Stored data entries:
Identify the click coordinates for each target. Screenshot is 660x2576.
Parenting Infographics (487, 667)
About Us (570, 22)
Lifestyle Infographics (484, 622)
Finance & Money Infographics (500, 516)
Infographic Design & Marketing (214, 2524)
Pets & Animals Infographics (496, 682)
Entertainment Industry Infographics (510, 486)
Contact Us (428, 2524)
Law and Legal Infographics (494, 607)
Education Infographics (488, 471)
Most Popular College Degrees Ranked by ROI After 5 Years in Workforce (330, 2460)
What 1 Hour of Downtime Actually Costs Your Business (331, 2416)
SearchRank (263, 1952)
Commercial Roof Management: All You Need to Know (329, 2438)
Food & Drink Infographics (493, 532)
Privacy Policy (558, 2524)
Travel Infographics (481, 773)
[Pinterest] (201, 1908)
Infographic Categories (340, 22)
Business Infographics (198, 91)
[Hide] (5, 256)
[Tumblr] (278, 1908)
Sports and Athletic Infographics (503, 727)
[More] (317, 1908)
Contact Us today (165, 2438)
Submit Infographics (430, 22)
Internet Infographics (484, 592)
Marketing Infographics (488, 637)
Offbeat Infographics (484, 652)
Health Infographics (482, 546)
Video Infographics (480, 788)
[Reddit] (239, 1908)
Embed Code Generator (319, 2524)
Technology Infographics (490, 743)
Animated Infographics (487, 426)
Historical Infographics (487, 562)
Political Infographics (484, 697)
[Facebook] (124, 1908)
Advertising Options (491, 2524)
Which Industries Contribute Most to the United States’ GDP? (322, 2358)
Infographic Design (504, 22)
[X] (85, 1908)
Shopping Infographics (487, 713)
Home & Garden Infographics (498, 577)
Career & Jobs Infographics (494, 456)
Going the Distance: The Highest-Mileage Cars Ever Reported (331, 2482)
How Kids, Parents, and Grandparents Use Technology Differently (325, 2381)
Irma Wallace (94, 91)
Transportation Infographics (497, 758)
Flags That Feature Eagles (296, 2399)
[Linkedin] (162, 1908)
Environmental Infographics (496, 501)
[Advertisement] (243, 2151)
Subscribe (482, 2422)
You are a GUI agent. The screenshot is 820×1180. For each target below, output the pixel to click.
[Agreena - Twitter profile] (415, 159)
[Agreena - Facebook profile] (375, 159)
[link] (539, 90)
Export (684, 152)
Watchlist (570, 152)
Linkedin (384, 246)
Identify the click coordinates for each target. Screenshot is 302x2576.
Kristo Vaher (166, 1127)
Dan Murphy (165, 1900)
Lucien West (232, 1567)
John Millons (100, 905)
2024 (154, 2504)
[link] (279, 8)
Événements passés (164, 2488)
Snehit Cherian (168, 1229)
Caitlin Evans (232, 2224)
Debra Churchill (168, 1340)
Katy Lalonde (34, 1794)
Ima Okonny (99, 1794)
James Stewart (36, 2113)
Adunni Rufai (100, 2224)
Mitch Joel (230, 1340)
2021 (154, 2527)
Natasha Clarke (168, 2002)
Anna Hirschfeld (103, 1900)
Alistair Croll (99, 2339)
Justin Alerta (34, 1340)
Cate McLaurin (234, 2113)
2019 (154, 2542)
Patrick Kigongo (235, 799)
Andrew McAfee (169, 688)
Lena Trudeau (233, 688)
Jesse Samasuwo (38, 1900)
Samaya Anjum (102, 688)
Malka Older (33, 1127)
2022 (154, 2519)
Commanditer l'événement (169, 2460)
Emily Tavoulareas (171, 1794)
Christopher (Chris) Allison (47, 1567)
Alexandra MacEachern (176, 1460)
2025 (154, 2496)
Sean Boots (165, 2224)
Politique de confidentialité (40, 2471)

● **PROBLEM TO WORK ON**
In the records above, some lines hold the word "Agreena"; copy each such line.

● **ANSWER SECTION**
[Agreena - Twitter profile] (415, 159)
[Agreena - Facebook profile] (375, 159)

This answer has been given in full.